• STATED TASK A
List every grade level that the blog post about being a new student mentions, in the order they appear.
• STATED TASK B
Duplicate the passage of the blog post about being a new student, everything from "I'm thinking about" down to "especially in mid-year.".

• EXCERPT

+===+

Monday, January 3, 2011

New Guy at School, Once Again: Urbandale 1971

I'm thinking about how I started 7th grade in Iowa, how we moved mid-year from Tennessee to Des Moines (Urbandale) and, once again, I was a new guy at school. I'd been a new guy before and so it wasn't traumatic or unusual for me. I'd started kindergarten in Sioux Falls, the 1st grade in Vancouver. We'd moved mid-year from Washington to the little town of Jonesborough, TN during my 4th grade and I adapted to those very strange surroundings. Then, while in Tennessee, I'd changed schools from Jonesborough to the Cherokee county school and then the Johnson City school before Iowa. Still, there's an oddness and stigma to be new, especially in mid-year.

+===+

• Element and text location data
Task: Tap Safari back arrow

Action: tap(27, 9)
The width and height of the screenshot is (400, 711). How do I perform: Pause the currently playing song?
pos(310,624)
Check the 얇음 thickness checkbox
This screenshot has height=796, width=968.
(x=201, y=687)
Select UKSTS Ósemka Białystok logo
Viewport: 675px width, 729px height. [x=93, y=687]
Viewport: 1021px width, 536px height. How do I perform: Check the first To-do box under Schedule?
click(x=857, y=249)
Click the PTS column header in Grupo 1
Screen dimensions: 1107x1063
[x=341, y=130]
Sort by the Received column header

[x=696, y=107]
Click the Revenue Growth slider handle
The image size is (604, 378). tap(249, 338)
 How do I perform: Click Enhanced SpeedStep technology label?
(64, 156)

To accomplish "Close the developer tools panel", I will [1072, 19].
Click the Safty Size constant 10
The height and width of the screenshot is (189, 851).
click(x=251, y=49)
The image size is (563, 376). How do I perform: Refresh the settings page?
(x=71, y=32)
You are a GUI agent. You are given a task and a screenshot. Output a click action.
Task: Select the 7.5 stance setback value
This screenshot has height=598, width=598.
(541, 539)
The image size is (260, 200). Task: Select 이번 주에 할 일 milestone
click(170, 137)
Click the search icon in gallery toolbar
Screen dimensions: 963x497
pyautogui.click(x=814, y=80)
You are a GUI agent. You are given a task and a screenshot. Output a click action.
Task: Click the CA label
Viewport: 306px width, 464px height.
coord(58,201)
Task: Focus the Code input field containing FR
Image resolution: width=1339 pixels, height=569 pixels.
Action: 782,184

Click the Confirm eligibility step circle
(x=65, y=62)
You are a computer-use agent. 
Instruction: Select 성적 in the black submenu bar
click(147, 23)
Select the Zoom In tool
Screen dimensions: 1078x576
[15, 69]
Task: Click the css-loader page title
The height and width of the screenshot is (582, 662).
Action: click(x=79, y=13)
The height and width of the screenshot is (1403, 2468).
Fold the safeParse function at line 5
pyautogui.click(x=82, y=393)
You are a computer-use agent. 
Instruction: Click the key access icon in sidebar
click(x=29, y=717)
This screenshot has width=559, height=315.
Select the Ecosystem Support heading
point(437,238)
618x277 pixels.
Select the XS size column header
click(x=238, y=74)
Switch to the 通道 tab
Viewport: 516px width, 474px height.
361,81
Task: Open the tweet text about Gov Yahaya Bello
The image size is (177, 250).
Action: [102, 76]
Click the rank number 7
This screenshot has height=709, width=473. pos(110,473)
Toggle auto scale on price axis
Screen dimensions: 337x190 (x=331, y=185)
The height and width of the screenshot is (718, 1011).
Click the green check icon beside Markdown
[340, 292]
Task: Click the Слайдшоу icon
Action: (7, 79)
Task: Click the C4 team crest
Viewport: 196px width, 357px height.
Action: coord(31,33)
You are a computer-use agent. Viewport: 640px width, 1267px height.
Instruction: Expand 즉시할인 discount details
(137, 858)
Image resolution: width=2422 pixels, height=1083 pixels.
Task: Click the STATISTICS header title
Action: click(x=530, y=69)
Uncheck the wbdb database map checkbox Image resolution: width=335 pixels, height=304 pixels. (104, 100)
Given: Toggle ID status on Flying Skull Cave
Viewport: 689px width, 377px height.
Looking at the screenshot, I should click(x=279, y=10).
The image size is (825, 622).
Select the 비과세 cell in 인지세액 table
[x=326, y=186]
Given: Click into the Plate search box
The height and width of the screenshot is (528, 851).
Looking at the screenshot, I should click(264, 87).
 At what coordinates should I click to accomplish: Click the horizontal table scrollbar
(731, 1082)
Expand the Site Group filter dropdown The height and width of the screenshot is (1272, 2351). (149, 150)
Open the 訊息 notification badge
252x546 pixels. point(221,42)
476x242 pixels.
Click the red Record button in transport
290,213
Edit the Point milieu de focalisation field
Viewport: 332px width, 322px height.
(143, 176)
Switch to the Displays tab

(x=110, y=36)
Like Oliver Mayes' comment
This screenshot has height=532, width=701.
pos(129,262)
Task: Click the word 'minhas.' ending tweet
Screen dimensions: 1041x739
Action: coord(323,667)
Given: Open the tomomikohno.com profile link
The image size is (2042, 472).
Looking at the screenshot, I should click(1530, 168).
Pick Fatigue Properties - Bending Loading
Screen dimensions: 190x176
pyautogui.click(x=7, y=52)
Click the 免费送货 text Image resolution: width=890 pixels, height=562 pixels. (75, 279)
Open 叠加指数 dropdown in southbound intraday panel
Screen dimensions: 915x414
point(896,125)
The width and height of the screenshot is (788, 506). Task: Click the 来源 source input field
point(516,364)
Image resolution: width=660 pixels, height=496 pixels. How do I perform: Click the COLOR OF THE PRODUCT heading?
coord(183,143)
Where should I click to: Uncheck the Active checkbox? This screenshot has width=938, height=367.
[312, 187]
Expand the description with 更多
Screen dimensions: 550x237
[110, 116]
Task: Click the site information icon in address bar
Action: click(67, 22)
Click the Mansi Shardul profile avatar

+===+

• RIGHT ANSWER A
7th grade, kindergarten, 1st grade, 4th grade

• RIGHT ANSWER B
I'm thinking about how I started 7th grade in Iowa, how we moved mid-year from Tennessee to Des Moines (Urbandale) and, once again, I was a new guy at school. I'd been a new guy before and so it wasn't traumatic or unusual for me. I'd started kindergarten in Sioux Falls, the 1st grade in Vancouver. We'd moved mid-year from Washington to the little town of Jonesborough, TN during my 4th grade and I adapted to those very strange surroundings. Then, while in Tennessee, I'd changed schools from Jonesborough to the Cherokee county school and then the Johnson City school before Iowa. Still, there's an oddness and stigma to be new, especially in mid-year.